The following rules file mirrors the examples/architecture-rules.yml config and demonstrates all three rule types together:
# .aislop/rules.yml
rules:
  # Prevent direct axios usage — prefer the shared HTTP client
  - type: forbid_import
    module: "axios"
    message: "Use the shared httpClient instead of importing axios directly"

  # Controllers should not access the database layer directly
  - type: forbid_import_from_path
    from: "src/controllers/**"
    module: "src/database/**"
    message: "Controllers must go through the service layer"
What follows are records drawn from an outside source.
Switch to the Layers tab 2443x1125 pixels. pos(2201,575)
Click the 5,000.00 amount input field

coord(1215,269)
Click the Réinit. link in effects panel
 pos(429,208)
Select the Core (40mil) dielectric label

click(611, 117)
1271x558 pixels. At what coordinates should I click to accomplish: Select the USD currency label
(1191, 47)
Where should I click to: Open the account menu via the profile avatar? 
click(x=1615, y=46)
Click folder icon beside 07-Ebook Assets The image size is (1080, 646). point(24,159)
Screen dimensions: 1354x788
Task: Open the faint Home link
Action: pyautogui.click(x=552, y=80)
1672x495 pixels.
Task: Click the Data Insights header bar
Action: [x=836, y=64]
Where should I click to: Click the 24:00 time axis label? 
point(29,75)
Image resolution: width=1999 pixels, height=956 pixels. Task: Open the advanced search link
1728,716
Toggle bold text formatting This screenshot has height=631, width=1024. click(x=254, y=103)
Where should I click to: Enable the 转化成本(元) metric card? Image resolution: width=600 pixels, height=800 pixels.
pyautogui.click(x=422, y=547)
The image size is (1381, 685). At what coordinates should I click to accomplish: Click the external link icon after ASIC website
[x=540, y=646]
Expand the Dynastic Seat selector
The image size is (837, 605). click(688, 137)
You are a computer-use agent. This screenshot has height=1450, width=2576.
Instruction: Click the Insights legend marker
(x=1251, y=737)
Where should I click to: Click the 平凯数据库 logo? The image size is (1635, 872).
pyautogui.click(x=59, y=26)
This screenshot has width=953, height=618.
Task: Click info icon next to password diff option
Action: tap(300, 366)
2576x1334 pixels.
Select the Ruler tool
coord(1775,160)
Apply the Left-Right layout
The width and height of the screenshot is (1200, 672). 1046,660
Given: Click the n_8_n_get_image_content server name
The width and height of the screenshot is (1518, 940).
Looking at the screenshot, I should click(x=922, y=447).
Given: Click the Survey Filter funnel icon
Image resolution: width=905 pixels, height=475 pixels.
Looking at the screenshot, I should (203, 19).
  # API routes must include error handling
  - type: require_pattern
    path: "src/routes/**"
    pattern: "catch"
    message: "API routes must include error handling"
And the corresponding config that enables the engine:
# .aislop/config.yml
engines:
  architecture: true

scoring:
  weights:
    architecture: 1.5   # increase weight if architecture violations should hit harder

Tips for writing effective rules

Focus your first rules on the boundaries your team already discusses in code review. Architecture rules work best as a way to encode decisions you’ve already made, not to discover new ones.
forbid_import bans a module everywhere. forbid_import_from_path is more surgical — it only fires when the wrong layer does the importing. Prefer forbid_import_from_path for internal module boundaries so that the correct layer (e.g., a data-access layer) can still import the module freely.
A pattern like catch will match try/catch, .catch(, and catchAll. That’s usually fine for error-handling rules, but be specific enough that the pattern doesn’t match unrelated code (such as a variable named catchphrase).
The message field is shown directly in the diagnostic output. Make it actionable — tell the developer what to do, not just what’s wrong. For example: "Use the shared httpClient instead of importing axios directly" rather than "axios is forbidden".